Entries follow. Return each line that contains the word "toolbar".

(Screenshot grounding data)
------------------------
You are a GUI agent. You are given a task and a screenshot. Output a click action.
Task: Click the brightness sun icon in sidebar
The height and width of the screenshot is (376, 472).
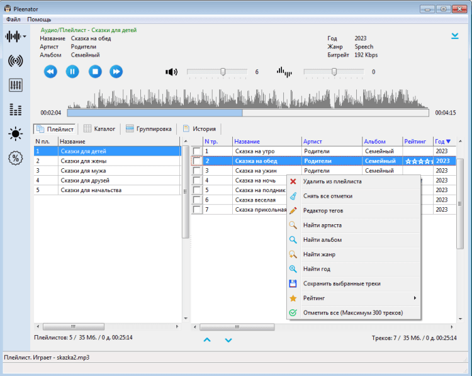tap(16, 134)
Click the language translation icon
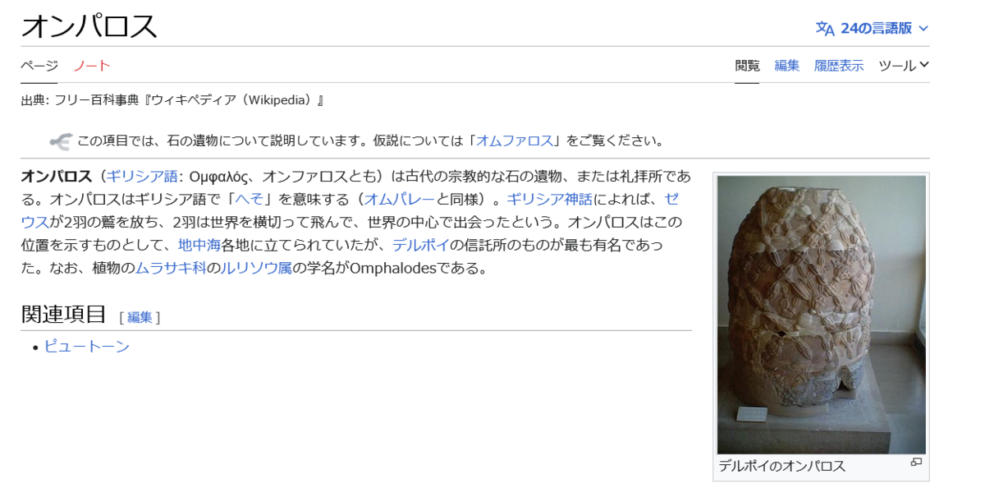The height and width of the screenshot is (488, 985). (x=825, y=28)
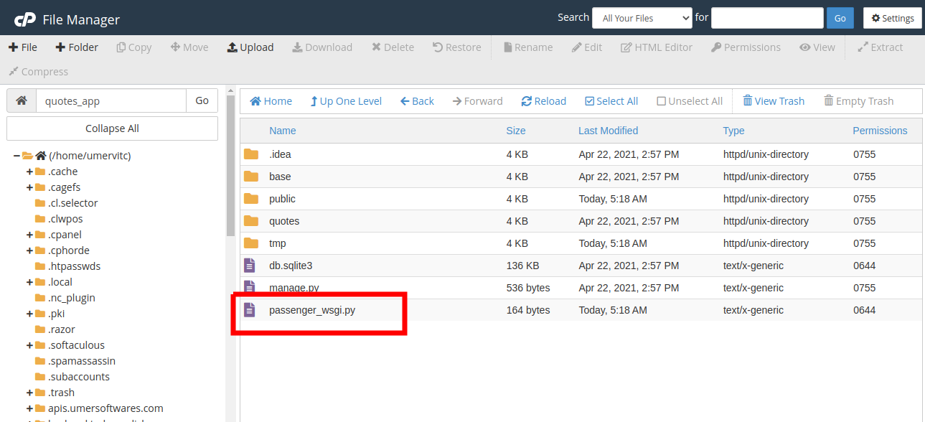Sort files by Last Modified column
This screenshot has width=925, height=422.
[608, 131]
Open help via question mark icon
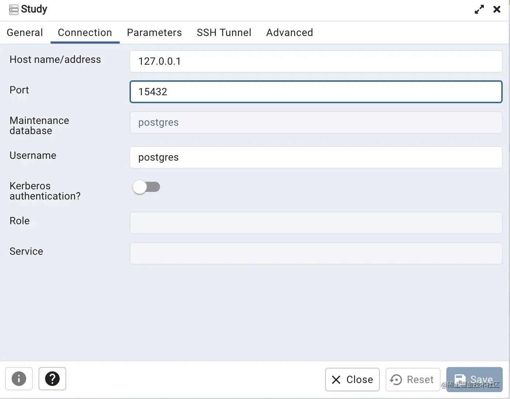The image size is (510, 399). (52, 379)
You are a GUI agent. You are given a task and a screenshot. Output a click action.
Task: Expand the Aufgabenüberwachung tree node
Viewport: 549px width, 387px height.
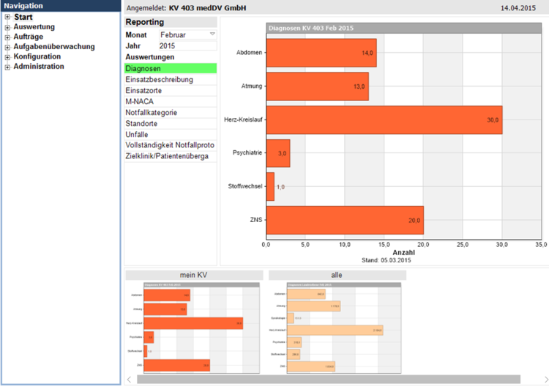7,47
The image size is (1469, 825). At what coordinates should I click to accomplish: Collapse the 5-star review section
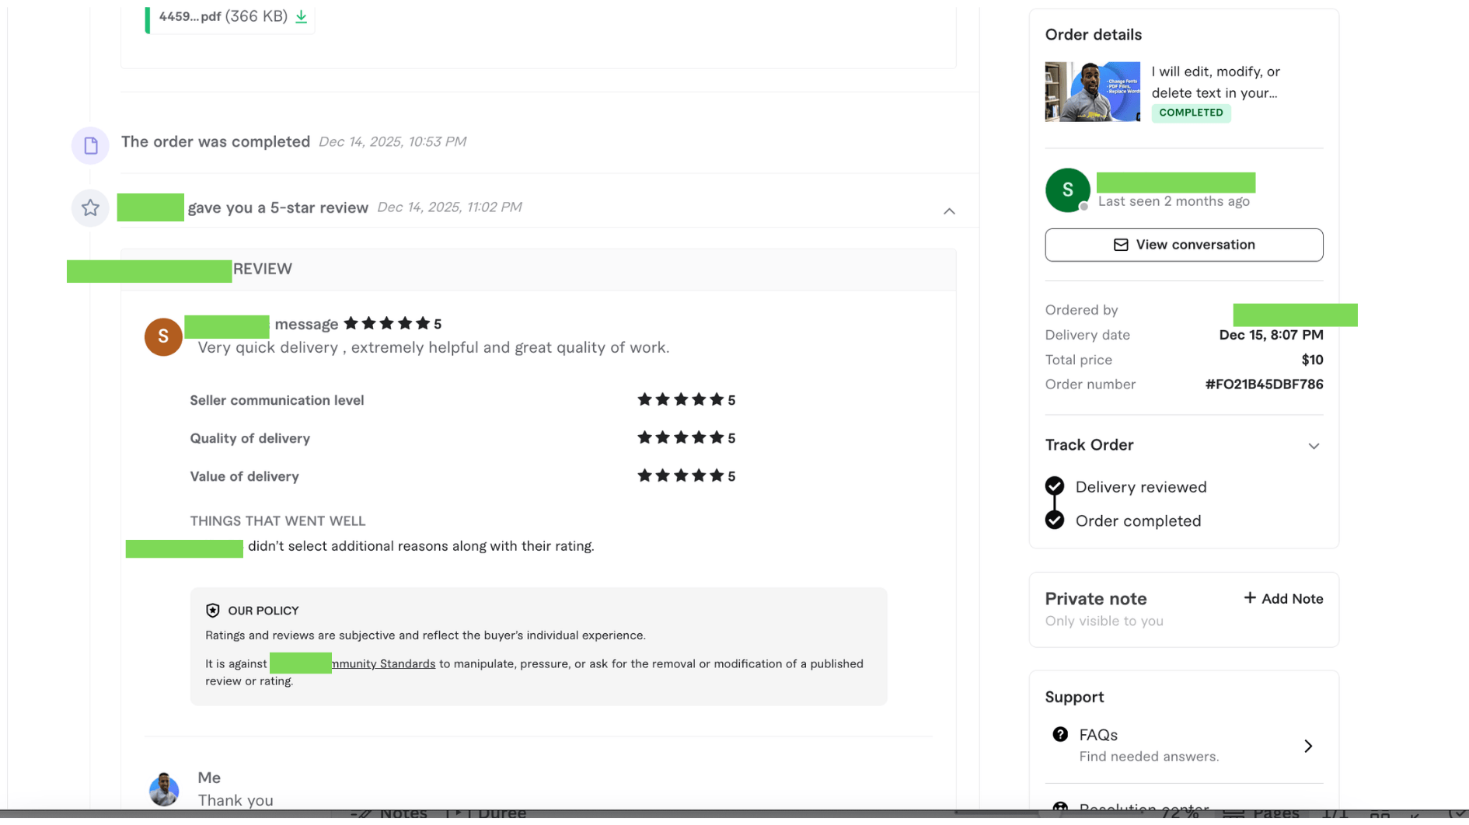[949, 211]
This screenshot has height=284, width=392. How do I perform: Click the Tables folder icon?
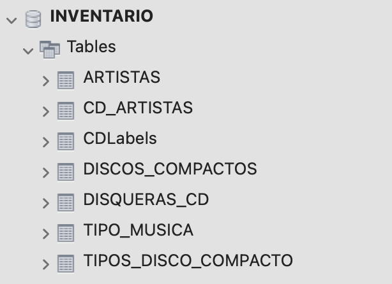pos(49,49)
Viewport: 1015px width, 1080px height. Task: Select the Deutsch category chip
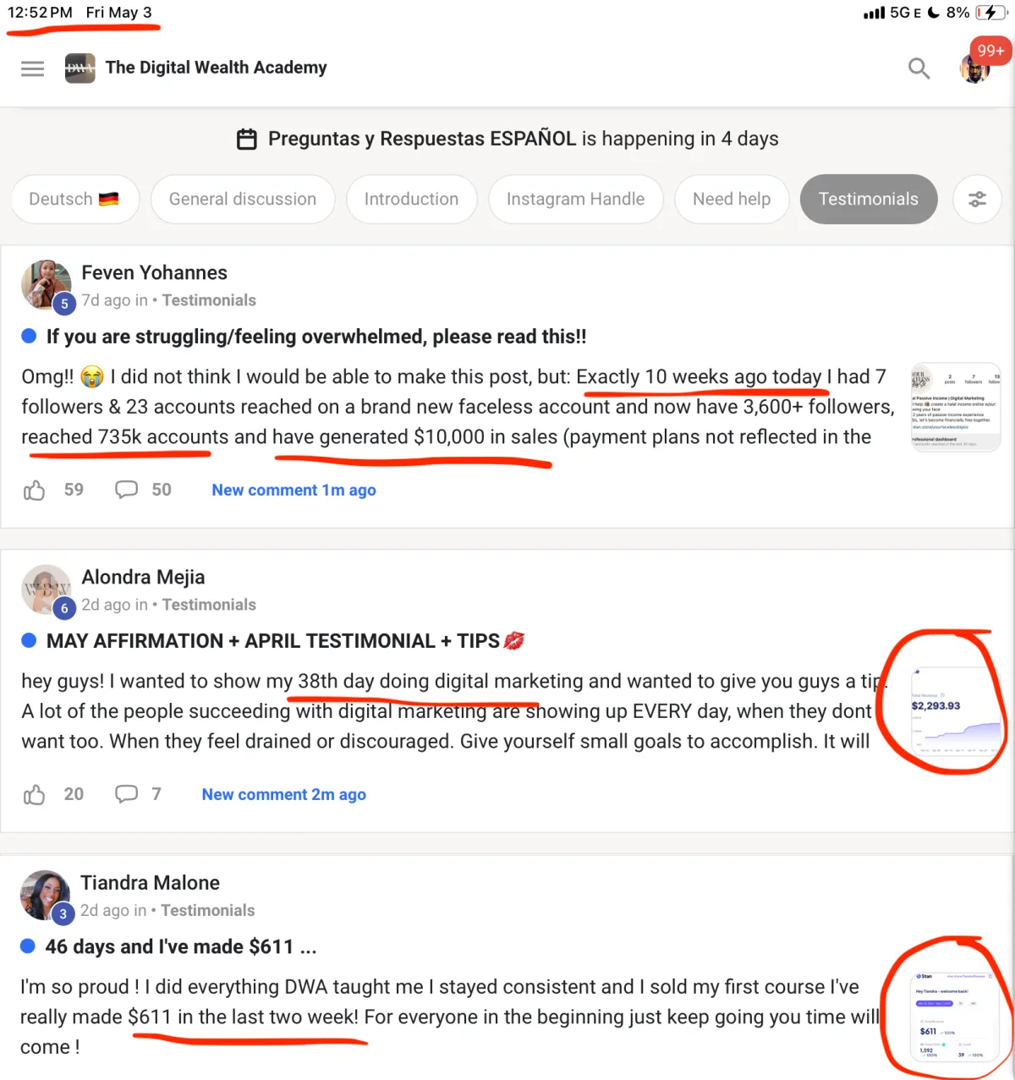75,200
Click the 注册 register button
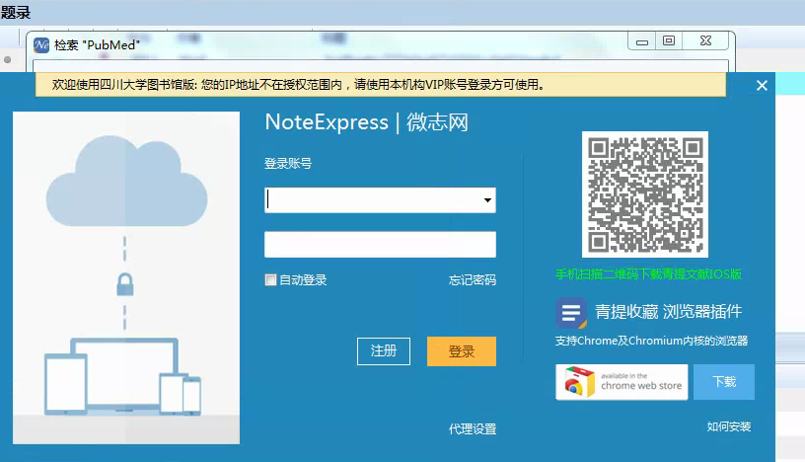Screen dimensions: 805x462 point(384,351)
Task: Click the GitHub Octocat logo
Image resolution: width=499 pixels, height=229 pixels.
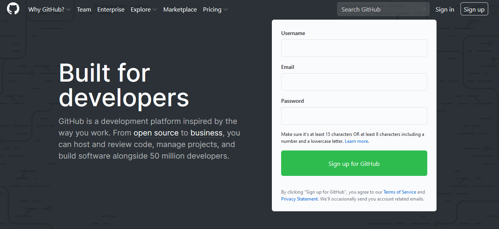Action: pos(13,8)
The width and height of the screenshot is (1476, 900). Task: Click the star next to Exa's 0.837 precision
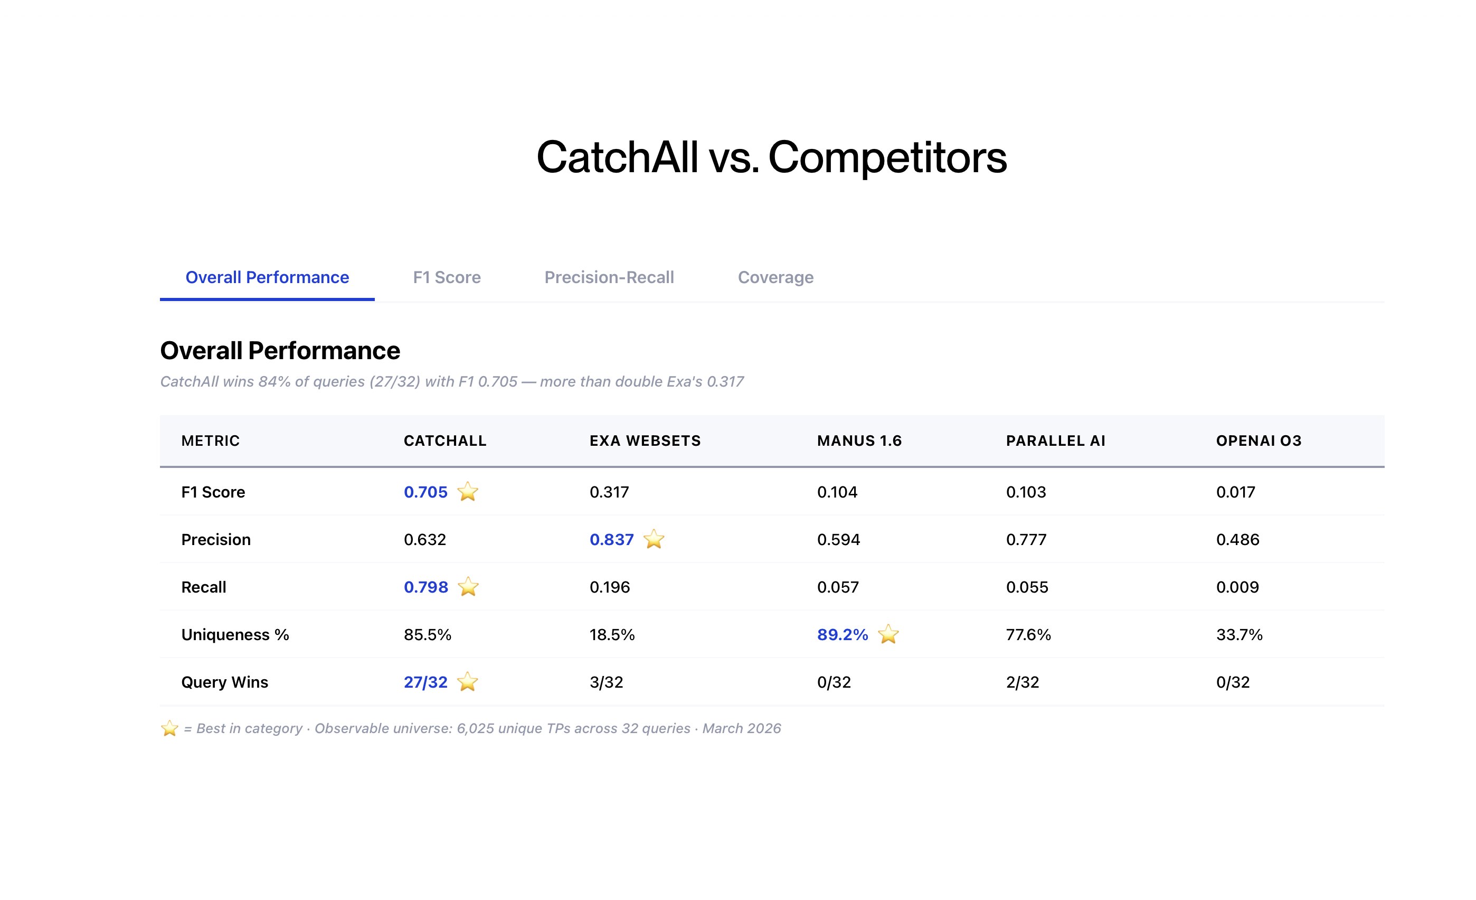coord(654,539)
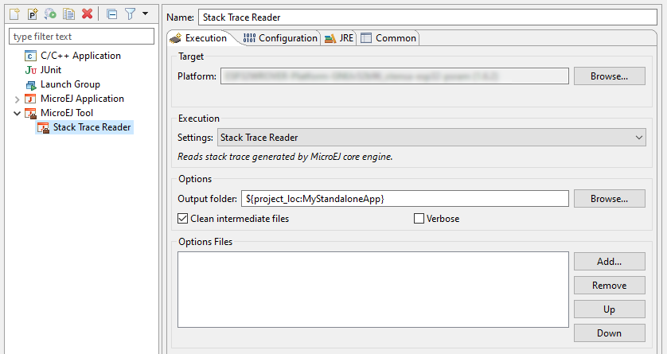Screen dimensions: 667x354
Task: Uncheck Clean intermediate files
Action: pyautogui.click(x=183, y=219)
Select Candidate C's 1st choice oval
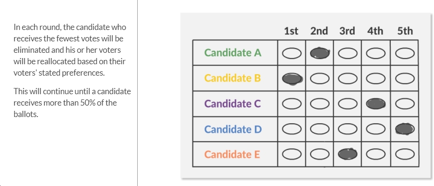The height and width of the screenshot is (186, 434). 292,104
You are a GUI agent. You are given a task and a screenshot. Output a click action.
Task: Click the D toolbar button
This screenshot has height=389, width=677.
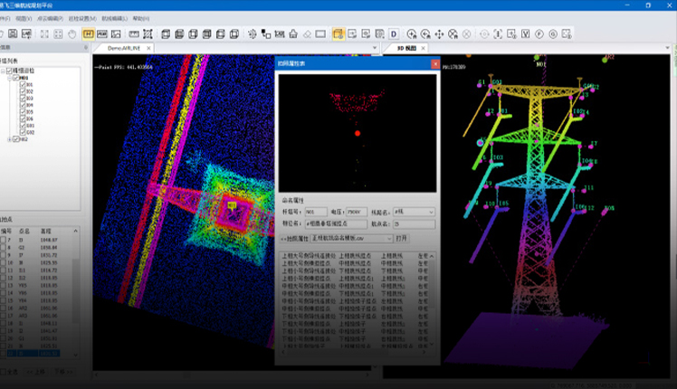394,34
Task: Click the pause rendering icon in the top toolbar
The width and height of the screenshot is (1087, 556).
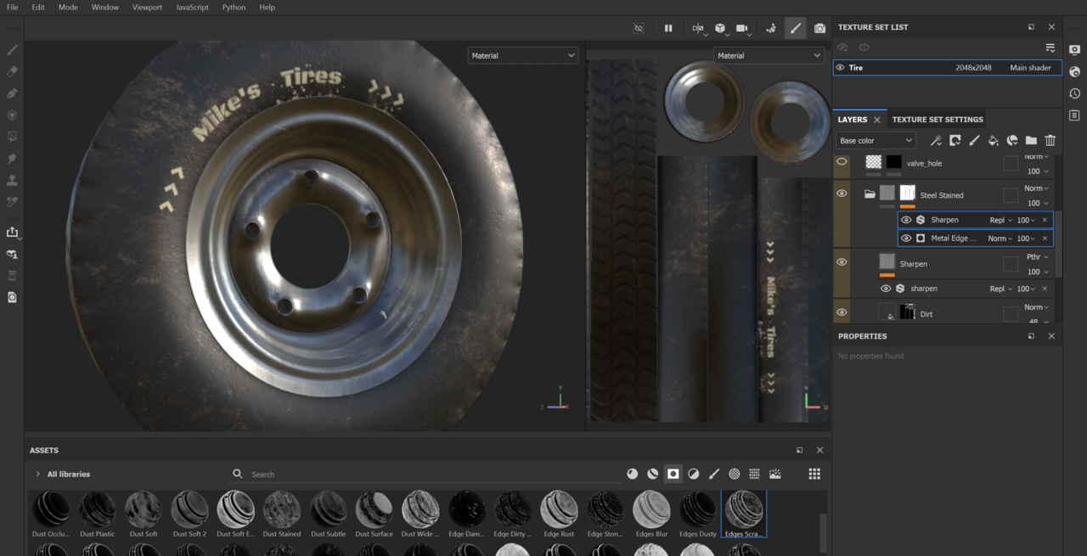Action: (x=668, y=28)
------------------------
▶ [Response to this task]
Task: Click the D toolbar button
Task: Click the pause rendering icon in the top toolbar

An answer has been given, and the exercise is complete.